Abstract
Xq28 (involving MECP2 ) duplication syndrome is a severe
neurodevelopmental disorder in males, most females are asymptomatic
carriers, but there are phenotypic heterogeneities in the females.
Skewed X-chromosome inactivation (XCI) seems to prevent duplicated
region activation in asymptomatic females, but it remains controversial.
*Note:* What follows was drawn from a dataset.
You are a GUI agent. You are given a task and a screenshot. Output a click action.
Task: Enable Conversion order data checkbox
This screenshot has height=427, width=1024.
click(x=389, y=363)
Herein we reported two asymptomatic females (daughter and mother) with
interstitial Xq28 duplication. HUMARA and RP2 assays
showed that both had complete skewed XCI, the Xq28 duplicated chromosome
was inactivated in the daughter, but surprisingly, it was activated in
her mother. Interestingly, by combining RNA sequencing and whole-exome
sequencing, we confirmed that XIST only expressed in the Xq28
duplication chromosomes of the two females, indicating that the Xq28
duplication chromosomes were inactive. Meanwhile, MECP2 and most
XCI genes in the duplicated X-chromosomes were not transcriptionally
expressed or upregulated, precluding major clinical phenotypes in the
two females, especially the mother. We showed that XCI status detected
by RNA sequencing was more relevant for establishing the clinical
phenotype of MECP2 duplication females. It suggested there were
other factors maintaining the XCI status in addition to DNA methylation,
a possible additional inhibition mechanism occured at the
transcriptional level in the unmethylated X-chromosome, counter
balancing the MECP2 duplication’s detrimental phenotype effects.